▶ **Problem details**:
Convert every line of the items below into a Markdown table with the columns Number and Item Text. Skip blank lines and leave the pictures out.

▶ **Records supplied**:
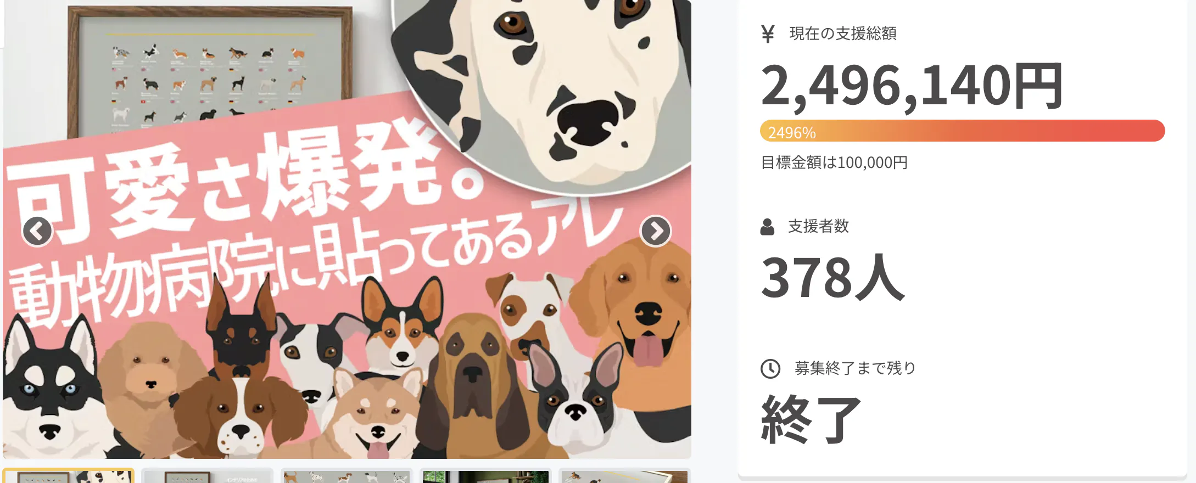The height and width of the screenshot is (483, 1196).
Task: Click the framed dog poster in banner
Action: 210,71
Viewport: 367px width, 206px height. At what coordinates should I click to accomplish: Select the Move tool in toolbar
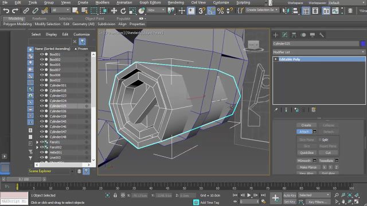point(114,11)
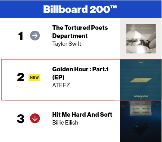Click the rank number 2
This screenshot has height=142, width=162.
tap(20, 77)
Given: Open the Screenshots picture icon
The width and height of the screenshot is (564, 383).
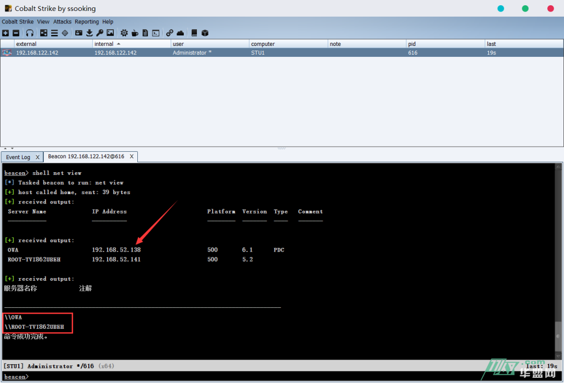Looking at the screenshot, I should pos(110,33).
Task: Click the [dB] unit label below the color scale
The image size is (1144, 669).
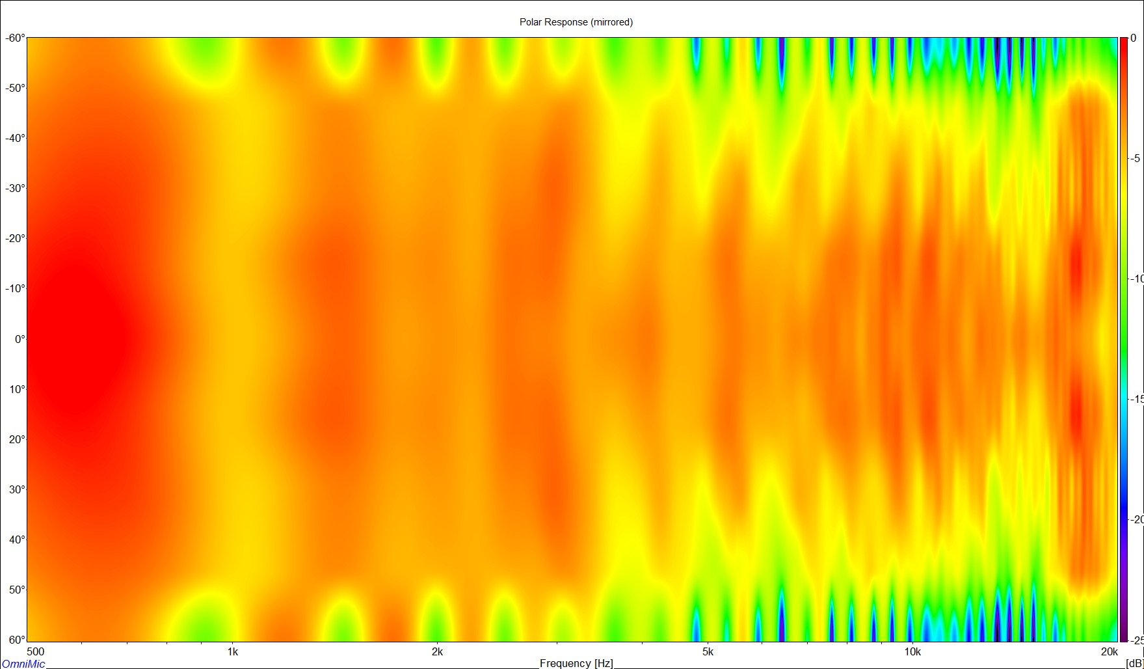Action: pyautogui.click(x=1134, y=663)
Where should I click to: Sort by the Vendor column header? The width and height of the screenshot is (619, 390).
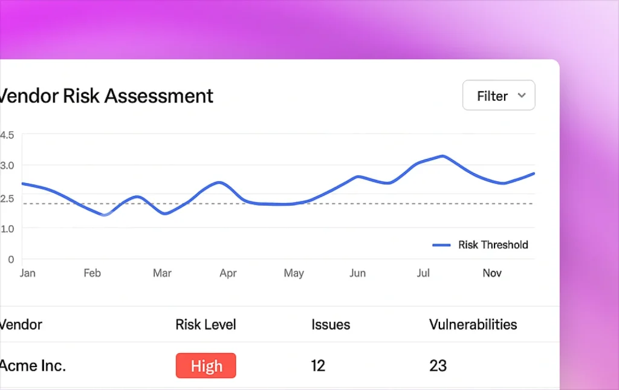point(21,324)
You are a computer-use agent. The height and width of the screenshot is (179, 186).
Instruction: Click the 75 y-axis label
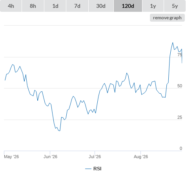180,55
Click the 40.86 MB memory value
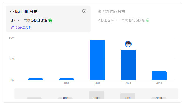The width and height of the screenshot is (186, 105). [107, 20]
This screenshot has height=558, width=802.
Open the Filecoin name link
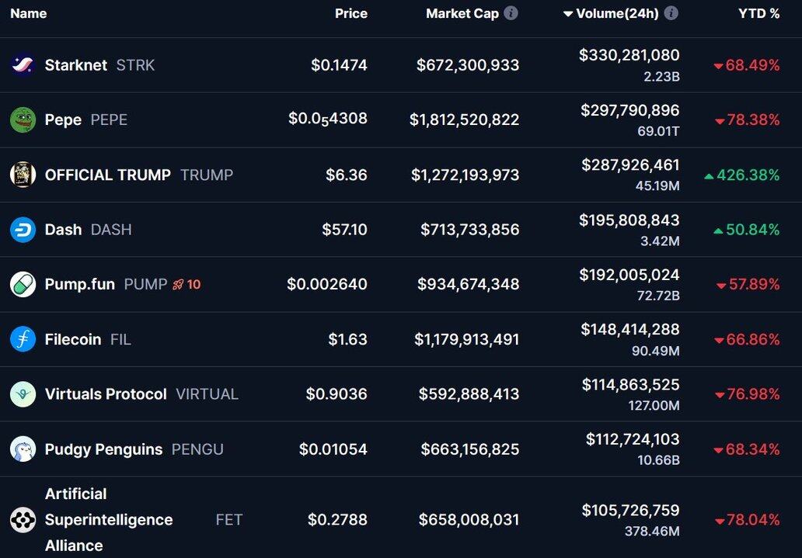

▶ **Problem solution**:
| Number | Item Text |
|---|---|
| 1 | The height and width of the screenshot is (483, 1196). |
| 2 | Task: Click the framed dog poster in banner |
| 3 | Action: 210,71 |
| 4 | Viewport: 367px width, 206px height. At what coordinates should I click to accomplish: Select the Move tool in toolbar |
| 5 | point(114,11) |
| 6 | Click the rank number 2 |
| 7 | This screenshot has height=142, width=162. |
| 8 | tap(20, 77) |
| 9 | Given: Open the Screenshots picture icon |
| 10 | The width and height of the screenshot is (564, 383). |
| 11 | Looking at the screenshot, I should pos(110,33). |
| 12 | Task: Click the [dB] unit label below the color scale |
| 13 | The image size is (1144, 669). |
| 14 | Action: pyautogui.click(x=1134, y=663) |
| 15 | Where should I click to: Sort by the Vendor column header? The width and height of the screenshot is (619, 390). |
| 16 | point(21,324) |
| 17 | You are a computer-use agent. The height and width of the screenshot is (179, 186). |
| 18 | Instruction: Click the 75 y-axis label |
| 19 | 180,55 |
| 20 | Click the 40.86 MB memory value |
| 21 | The width and height of the screenshot is (186, 105). [107, 20] |
| 22 | This screenshot has height=558, width=802. |
| 23 | Open the Filecoin name link |